> **To do**:
Go through the listing below. Copy each line that has the string "warning".

> **Information**:
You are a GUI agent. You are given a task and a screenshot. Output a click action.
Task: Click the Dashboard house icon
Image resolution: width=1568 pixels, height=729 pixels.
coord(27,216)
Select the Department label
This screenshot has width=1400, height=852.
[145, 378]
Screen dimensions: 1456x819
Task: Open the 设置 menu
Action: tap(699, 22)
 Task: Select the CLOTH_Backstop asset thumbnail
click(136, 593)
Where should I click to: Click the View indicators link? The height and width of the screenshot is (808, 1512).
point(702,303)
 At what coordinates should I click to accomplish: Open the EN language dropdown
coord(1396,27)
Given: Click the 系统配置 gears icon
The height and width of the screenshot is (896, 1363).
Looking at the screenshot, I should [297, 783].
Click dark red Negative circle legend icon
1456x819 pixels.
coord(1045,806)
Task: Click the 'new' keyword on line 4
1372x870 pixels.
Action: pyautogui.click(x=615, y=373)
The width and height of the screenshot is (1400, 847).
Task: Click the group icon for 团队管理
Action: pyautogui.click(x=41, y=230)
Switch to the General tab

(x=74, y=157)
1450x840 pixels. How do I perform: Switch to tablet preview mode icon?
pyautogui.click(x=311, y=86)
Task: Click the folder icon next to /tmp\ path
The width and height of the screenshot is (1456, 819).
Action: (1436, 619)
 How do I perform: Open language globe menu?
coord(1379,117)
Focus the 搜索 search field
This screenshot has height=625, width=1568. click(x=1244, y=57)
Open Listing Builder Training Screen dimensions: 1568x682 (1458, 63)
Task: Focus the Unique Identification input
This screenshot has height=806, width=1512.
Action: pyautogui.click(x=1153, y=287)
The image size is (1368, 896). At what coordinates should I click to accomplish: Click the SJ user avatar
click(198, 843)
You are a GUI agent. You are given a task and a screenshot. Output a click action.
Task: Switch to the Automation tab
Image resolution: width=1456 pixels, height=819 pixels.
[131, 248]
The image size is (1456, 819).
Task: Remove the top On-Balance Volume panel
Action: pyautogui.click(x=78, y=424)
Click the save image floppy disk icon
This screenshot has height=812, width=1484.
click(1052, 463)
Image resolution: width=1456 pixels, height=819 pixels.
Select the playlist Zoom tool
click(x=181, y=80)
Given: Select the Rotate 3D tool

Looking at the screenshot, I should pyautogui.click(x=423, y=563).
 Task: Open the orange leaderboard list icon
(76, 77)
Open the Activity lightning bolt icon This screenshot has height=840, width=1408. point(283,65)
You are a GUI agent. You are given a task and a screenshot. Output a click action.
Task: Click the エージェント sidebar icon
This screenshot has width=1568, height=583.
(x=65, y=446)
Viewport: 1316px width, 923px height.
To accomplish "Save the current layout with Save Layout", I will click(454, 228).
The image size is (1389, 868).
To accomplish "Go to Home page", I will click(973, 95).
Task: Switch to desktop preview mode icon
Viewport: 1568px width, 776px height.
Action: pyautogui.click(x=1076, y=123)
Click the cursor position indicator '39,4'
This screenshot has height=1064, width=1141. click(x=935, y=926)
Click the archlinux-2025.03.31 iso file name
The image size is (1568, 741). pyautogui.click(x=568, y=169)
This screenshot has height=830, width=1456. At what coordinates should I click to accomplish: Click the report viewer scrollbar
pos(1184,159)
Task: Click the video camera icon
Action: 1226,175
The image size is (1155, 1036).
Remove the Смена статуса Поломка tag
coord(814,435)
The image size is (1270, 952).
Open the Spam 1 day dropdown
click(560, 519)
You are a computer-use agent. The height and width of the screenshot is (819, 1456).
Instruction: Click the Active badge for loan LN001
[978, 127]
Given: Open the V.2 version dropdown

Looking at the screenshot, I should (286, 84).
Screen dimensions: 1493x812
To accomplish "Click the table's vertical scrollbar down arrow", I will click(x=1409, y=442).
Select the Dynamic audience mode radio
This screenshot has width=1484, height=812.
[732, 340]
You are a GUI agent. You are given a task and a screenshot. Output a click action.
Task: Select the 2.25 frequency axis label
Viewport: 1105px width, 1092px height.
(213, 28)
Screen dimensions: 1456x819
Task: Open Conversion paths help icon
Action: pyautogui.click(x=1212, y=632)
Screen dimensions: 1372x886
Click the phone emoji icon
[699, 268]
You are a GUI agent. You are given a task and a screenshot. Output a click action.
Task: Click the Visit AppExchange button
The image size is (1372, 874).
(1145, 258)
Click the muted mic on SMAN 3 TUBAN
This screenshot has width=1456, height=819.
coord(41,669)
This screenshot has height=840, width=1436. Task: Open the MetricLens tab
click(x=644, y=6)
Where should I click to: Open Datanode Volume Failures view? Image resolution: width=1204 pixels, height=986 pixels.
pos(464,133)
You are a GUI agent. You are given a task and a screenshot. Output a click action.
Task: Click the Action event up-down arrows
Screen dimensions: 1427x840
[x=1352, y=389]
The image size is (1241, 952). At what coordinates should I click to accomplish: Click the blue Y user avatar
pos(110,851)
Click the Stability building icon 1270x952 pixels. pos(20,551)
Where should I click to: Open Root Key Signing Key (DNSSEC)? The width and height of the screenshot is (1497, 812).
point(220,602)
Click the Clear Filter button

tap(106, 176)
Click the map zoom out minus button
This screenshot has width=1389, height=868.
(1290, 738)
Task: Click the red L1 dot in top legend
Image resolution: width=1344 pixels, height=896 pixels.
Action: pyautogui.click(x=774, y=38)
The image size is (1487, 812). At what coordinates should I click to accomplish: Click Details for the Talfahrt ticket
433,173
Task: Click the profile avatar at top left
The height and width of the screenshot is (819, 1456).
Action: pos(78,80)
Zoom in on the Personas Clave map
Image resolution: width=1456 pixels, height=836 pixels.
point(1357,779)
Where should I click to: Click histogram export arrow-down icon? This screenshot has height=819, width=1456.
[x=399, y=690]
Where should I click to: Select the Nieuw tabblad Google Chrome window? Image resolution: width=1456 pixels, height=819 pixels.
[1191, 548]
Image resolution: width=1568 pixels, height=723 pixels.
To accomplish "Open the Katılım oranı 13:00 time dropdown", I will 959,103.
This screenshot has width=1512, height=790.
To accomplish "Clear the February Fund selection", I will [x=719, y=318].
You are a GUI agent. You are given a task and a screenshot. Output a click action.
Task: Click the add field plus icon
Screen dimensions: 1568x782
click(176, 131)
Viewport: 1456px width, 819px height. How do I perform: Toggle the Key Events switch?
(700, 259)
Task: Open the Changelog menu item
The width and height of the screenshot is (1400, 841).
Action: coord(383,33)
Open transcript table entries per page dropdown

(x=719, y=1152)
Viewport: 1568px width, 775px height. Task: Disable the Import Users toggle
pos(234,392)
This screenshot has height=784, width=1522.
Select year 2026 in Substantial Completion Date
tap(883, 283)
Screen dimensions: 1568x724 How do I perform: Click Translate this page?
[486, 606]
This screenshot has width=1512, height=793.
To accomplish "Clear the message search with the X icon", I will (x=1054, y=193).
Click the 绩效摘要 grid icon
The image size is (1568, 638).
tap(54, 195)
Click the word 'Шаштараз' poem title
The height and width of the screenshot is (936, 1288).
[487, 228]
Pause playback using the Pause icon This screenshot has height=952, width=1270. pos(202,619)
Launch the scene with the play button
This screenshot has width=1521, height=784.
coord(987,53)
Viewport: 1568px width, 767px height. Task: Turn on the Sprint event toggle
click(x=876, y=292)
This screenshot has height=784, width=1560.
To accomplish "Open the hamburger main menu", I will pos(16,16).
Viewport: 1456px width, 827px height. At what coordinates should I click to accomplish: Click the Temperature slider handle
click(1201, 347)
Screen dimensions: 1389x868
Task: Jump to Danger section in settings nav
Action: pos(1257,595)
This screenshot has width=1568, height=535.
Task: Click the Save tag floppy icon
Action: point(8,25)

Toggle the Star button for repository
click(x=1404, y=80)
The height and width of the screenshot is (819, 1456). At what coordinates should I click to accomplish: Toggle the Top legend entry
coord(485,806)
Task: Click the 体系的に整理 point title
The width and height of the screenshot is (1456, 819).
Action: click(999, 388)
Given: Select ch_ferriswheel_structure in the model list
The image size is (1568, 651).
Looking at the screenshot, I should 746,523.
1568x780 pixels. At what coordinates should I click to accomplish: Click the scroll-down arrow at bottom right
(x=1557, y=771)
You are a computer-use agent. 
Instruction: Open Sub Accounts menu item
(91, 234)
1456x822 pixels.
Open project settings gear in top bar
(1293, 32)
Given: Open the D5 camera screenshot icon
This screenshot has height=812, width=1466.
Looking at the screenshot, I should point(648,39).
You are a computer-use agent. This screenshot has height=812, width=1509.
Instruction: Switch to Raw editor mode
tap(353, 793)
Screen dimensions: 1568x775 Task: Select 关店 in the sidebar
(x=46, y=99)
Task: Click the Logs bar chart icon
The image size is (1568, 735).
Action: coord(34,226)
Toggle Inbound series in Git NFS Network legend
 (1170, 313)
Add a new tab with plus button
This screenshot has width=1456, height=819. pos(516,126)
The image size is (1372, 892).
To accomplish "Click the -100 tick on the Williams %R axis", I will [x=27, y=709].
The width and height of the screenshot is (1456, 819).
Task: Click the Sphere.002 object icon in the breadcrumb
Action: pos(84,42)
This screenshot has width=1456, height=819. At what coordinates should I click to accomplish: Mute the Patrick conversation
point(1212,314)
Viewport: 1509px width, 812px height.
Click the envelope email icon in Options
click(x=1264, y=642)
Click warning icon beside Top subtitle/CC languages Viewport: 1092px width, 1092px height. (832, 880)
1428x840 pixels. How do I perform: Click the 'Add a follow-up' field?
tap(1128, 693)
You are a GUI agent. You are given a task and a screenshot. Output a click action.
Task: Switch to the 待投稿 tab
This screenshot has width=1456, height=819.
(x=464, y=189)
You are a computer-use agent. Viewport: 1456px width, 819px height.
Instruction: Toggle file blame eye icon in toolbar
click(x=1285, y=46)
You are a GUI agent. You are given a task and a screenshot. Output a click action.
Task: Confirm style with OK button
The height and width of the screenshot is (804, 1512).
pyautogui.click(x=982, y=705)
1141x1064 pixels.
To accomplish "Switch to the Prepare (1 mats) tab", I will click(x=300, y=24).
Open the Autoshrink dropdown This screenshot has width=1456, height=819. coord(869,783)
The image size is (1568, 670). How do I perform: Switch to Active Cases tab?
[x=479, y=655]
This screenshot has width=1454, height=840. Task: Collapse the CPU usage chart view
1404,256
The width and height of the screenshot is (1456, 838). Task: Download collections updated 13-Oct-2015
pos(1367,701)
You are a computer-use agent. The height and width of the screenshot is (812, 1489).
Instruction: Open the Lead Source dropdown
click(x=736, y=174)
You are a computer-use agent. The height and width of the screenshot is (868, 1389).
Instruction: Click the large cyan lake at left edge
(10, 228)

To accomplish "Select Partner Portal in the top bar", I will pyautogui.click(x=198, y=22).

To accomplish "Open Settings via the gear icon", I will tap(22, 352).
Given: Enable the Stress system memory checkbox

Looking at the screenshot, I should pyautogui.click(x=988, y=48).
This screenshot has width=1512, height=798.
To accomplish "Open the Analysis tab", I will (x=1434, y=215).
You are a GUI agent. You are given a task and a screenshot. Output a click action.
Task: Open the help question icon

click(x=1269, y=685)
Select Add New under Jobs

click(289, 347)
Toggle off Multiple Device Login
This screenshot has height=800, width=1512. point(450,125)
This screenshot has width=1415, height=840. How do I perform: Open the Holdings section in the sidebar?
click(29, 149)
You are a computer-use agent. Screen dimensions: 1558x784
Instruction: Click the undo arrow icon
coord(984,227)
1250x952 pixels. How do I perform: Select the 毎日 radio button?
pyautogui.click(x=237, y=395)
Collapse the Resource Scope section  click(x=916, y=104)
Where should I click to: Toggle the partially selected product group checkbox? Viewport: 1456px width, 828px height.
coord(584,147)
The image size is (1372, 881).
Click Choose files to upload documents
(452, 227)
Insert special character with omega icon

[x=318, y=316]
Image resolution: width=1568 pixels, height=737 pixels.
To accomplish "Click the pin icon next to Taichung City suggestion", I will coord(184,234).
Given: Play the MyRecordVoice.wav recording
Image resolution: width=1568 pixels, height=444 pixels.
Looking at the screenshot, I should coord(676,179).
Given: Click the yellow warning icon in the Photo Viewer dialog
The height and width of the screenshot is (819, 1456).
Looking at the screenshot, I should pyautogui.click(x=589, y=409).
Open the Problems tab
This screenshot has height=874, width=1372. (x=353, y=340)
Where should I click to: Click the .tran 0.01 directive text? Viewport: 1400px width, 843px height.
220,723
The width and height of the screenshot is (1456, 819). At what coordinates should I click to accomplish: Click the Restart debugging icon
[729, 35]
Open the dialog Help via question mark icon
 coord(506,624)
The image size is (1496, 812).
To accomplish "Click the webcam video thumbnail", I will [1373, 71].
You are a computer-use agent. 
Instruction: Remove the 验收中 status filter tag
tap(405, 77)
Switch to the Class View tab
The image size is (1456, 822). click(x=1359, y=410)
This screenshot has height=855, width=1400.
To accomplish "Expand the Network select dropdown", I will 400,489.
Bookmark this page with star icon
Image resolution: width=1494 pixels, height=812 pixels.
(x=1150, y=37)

> **Written answer**:
Click warning icon beside Top subtitle/CC languages Viewport: 1092px width, 1092px height. (832, 880)
Given: Click the yellow warning icon in the Photo Viewer dialog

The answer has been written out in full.